Maltose ensures uniform filling rate and has little hygroscopic and is recommended for direct compression. Furthermore, also, mixtures of crosslinked polyvinylpyrrolidone and lactose. Good flowability is anhydrous lactose, capable of directly compressible, and does not lose its properties even in the case of tableted grinding it to a fine powder, in spite of the fact that its fluidity with reduced. Spray-dried lactose microcrystals comprised of - particles and glassy amorphous structure. Lactose has good moldability due to the combination with spherical shape and microcrystals.
In some cases the mixture becomes suitable for compression by the addition of small amounts of substances such as airgel (calcium silicate), and aerosil. For example, to improve the flowability of the mixture, the optimum additive amount of Aerosil is from 0.05% to 1%.
The production of tablets by direct compression technology is thoroughly stirred with the desired drug dose and the excipients followed by compression on a tabletting machine.
We can say that now, in the preparation of drugs for tableting granulation continues to be a major technological operation. However, due to the obvious economic benefits, direct compression is implemented in pharmaceutical manufacturing increasingly, which also contributes to the emergence of modern high-speed of high compression force, tablet presses.
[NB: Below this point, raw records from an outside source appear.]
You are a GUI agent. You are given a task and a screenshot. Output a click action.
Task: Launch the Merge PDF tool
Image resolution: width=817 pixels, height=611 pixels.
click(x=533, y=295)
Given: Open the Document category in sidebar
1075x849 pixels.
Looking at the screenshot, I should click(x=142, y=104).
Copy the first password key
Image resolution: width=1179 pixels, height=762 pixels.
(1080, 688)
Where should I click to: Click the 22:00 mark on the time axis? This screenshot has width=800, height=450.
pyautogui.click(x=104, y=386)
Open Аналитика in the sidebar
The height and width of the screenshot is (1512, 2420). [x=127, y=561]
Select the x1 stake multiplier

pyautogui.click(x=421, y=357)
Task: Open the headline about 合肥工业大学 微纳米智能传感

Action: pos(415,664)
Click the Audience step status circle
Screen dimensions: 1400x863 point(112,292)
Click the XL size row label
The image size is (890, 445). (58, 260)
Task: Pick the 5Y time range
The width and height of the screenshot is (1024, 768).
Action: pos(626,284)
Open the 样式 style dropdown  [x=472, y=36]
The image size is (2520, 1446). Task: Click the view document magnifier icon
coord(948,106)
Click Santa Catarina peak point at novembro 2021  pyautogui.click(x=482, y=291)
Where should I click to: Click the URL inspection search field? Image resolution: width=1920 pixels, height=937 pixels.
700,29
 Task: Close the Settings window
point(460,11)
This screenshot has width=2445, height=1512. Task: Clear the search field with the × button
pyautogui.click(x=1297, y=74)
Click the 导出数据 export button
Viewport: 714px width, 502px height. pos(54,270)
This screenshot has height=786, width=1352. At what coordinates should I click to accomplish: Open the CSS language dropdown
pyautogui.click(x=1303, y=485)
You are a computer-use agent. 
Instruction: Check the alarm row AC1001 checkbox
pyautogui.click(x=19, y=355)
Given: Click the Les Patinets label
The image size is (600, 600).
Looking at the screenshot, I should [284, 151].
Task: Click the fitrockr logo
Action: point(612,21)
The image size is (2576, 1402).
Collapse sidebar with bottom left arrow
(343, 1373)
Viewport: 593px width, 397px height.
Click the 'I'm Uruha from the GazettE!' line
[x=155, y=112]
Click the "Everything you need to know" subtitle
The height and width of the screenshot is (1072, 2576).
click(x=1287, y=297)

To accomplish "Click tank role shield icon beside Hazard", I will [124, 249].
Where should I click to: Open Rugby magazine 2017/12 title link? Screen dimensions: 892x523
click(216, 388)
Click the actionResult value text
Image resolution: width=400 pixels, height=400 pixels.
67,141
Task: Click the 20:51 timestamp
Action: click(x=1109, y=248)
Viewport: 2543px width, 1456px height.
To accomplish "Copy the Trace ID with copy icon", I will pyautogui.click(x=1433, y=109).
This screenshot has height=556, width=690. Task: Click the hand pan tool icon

In some cases made using tabletting process containing the necessary medicines and excipients pellets.
Pressing of tablets (tableting) on tablet machine made using a press tool incorporating two punch and a matrix representing a steel disc with a cylindrical hole in the middle diameter of 3-25 mm, and the diameter of the hole cross-section is equal to the tablets.
Matrices are fixed into the corresponding holes of the working surface - countertops. To increase the performance of the matrices, they can be made with two or three slots. The upper and lower punches are cylindrical rods (pistons) of chromium steel entering into die holes at the top and bottom and ensure the pressing of the tablets under pressure. Punches pressing surfaces are flat or concave (different curvature and radius), smooth or with transverse incisions (grooves), or even with an engraved inscription. Punches are the teams and whole, with solid punches are a single pusher unit.
Two existing type tabletting machines:
1) to the stationary funnel and the movable die;
2) with the movable and stationary funnel matrix.
The first type is called a rotary tabletting machines, revolving or revolving (the nature of the motion of the matrix system with punches). Machine of the second type are called crank or eccentric (like driving the punches mechanism) or percussion (by the nature of the pressing force). Eccentric tableting machine having a simple structure appeared earlier.